Standards are not the opposite of change. We do see this perennial argument of standards boxing in our western spirit of innovation, but really? They are the condition that makes change cumulative instead of chaotic.
Standardised Work Is a Stability Engine
Look at the direction of force in the flag. Innovation pulls forward. Kaizen tightens performance. Standardisation holds the system in shape, spanning the x axis like an ocean. That last function is misunderstood. Standardised work is not about freezing behaviour. It is about absorbing variation so the system doesn’t tear itself apart while improving.
Every operation generates natural variation:
- skill variation
- variation
- environmental variation
- decision variation
Standardised work reduces the amplitude of that variation to a manageable range. Only then can Kaizen detect signal from noise. Without standards, we are trying to improve a moving target which may as well just be storytelling.

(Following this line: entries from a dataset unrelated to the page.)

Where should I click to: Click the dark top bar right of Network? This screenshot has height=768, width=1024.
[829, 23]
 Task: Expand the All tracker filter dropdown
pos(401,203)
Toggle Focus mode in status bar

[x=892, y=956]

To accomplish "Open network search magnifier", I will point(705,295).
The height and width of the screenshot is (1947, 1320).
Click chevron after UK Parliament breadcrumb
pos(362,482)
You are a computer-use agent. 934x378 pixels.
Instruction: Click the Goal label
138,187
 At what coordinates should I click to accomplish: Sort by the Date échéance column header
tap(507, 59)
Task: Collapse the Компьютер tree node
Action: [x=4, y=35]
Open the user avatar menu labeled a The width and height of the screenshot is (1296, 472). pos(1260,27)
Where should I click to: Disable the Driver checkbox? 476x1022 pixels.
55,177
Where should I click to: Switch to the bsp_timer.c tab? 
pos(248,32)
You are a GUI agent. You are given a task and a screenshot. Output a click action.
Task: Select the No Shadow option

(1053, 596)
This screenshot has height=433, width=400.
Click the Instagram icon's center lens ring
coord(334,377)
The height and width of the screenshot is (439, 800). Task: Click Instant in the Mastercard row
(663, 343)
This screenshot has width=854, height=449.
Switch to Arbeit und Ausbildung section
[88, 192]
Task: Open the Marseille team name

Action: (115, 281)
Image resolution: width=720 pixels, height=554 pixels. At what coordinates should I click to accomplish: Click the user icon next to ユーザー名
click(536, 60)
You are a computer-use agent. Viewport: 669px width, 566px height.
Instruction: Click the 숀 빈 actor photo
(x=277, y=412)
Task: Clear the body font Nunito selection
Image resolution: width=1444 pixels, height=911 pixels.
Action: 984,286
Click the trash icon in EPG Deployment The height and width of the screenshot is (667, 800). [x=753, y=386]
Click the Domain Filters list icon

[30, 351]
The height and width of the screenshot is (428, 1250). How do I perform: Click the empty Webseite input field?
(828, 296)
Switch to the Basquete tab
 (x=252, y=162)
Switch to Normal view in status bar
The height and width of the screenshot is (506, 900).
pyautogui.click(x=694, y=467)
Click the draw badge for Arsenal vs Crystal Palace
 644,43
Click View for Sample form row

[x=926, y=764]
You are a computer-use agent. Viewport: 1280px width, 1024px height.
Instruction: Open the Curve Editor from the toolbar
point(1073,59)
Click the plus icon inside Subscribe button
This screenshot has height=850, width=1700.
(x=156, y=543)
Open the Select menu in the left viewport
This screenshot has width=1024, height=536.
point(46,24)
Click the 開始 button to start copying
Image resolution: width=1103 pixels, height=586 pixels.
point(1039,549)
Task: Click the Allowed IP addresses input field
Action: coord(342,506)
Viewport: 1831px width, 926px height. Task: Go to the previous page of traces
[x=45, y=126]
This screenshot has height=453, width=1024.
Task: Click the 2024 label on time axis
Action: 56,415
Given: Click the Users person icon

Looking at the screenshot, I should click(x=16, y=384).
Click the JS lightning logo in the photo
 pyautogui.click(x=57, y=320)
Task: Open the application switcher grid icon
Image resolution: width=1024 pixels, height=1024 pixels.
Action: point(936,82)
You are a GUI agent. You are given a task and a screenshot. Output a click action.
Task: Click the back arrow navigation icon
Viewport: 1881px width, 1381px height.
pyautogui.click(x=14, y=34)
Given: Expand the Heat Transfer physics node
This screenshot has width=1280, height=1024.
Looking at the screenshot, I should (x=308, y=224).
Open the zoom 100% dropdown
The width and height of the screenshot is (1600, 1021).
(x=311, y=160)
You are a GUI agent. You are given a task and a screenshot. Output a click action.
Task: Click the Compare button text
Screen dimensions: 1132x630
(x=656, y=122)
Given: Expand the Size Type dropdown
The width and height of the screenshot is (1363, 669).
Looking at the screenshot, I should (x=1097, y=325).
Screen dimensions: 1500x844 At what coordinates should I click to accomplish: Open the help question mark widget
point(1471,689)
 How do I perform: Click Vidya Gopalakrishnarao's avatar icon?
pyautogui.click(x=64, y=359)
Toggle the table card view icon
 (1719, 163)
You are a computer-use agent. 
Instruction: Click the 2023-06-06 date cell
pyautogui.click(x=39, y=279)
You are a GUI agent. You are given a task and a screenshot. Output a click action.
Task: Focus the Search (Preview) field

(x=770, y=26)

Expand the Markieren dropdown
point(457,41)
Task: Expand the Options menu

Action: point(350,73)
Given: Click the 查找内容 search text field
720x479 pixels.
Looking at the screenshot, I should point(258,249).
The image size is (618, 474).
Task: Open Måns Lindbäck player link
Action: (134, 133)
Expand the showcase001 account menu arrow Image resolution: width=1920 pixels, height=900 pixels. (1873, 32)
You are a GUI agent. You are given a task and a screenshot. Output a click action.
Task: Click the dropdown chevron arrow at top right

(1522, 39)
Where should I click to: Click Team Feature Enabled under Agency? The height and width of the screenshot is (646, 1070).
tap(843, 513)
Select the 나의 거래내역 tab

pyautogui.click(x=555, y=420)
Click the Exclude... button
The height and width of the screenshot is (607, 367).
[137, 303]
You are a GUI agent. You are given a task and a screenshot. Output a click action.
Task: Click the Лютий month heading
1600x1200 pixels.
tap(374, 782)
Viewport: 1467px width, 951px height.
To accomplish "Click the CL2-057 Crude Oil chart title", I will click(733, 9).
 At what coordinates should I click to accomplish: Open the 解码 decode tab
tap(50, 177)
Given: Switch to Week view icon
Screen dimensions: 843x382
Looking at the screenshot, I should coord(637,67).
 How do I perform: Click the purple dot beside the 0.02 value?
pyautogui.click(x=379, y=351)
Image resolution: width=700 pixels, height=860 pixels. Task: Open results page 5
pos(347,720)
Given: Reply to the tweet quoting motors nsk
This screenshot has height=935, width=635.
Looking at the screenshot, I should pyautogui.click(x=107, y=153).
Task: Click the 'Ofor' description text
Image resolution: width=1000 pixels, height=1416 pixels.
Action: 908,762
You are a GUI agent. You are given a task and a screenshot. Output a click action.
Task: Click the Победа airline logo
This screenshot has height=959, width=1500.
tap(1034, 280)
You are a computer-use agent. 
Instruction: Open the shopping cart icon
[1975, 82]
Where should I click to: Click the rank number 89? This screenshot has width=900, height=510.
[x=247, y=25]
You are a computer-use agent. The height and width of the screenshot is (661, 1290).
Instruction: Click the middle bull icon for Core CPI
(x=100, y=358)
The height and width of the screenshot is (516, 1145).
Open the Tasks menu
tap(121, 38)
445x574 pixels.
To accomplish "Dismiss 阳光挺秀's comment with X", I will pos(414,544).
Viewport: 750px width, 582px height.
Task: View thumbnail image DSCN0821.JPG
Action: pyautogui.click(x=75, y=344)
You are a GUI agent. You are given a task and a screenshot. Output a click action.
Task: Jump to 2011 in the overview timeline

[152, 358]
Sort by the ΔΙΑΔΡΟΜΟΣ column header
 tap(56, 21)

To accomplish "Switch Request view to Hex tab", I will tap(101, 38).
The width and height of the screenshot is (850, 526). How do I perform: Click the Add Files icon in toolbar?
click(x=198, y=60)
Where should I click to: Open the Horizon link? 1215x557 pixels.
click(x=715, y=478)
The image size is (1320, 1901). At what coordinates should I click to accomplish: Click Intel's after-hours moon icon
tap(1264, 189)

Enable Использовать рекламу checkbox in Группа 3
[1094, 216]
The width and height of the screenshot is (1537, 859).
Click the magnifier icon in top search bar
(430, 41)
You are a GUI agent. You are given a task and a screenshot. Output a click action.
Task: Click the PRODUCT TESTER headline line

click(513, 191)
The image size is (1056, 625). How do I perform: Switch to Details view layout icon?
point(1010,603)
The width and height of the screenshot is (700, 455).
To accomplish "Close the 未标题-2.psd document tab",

Standards Protect Energy: Another way to read the flag
Standards are an energy conservation system.
When routine work is unstable, people spend cognitive energy on: remembering, negotiating, interpreting and compensating
That leaves less energy for: learning, problem-solving, innovation and writing a decent blog. Standardised work removes unnecessary decisions. It protects our ability to focus on the right things. It extends our attention. It creates surplus capacity inside the human system that sits inside the operating system.
Without standards, Mono becomes experimentation and Hito becomes adaptation. Nothing accumulates. Standards are what allow learning to stack into real performance improvement.
So, make a choice. Be slow and tribal, a hostage to change. Or be nimble, be quick. Do something with a stick. No, that can’t be right. But certainly embrace change as there is nothing to fear with a blue ocean of standards.